Question

The average kinetic energy of a simple harmonic oscillator is \[2J\] and its total energy is\[5J\]. Its minimum potential energy is:
A. \[1J\]
B. \[1.5J\]
C.\[2J\]
D. \[3J\]

Answer 1

Hint: Before we proceed with the problem, it is necessary to know the simple harmonic oscillator. A simple harmonic oscillator is a system that is composed of a mass\[m\]. When a force \[F\] is applied to the mass, it starts to oscillate between mean positions and extreme positions.

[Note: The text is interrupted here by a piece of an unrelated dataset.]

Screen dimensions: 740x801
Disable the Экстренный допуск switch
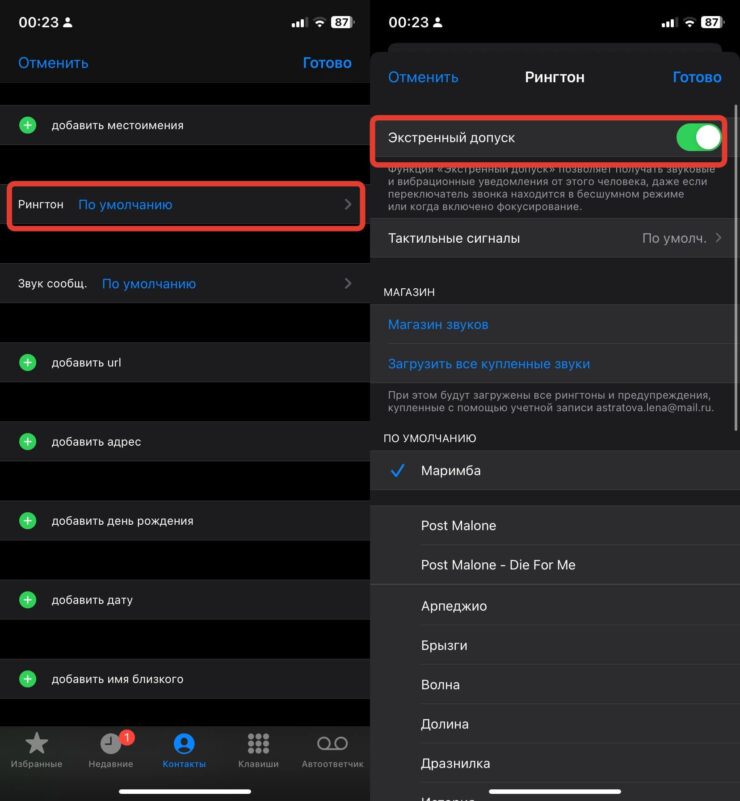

Complete step by step solution:
In an oscillator, there are two extreme positions at \[{E_1}\]and\[{E_2}\]. The mass oscillates between these two positions. Therefore, an oscillator has,
A. Maximum K.E. and minimum P.E. at the mean position.
B. Minimum K.E. and maximum P.E. at the extreme position.

We know that total energy is equivalent to the sum of K.E. and P.E.

Image: Simple pendulum

Here it given that total energy \[ = 5J\]
Average kinetic energy \[\langle KE\rangle = 2J\]
We know that average kinetic energy is calculated by the formula,
\[\langle KE\rangle = \dfrac{{K{E_{\max }} + K{E_{\min }}}}{2}\]
\[\begin{array}{l}2 = \dfrac{{K{E_{\max }} + 0}}{2}\\ \Rightarrow K{E_{\max }} = 4\end{array}\]
When the potential energy is minimum then kinetic energy is maximum. Therefore total energy can be written as
\[TE = K{E_{\max }} + P{E_{\min }}\]
\[\Rightarrow 5 = 4 + P{E_{\min }}\]
\[\Rightarrow P{E_{\min }} = 5 - 4 = 1J\]
\[\therefore P{E_{\min }} = 1J\]

Hence, option \[A\] is correct.

Note: In the concept of the simple harmonic oscillator, students are often confused between the energies at the mean position and at the extreme position. At the mean position, the mass \[m\] is at rest i.e., \[x = 0\], so P.E. is zero and K.E. is maximum. At the extreme position, the mass \[m\] is at maximum distance from the mean position. So their P.E. is maximum while K.E. is zero.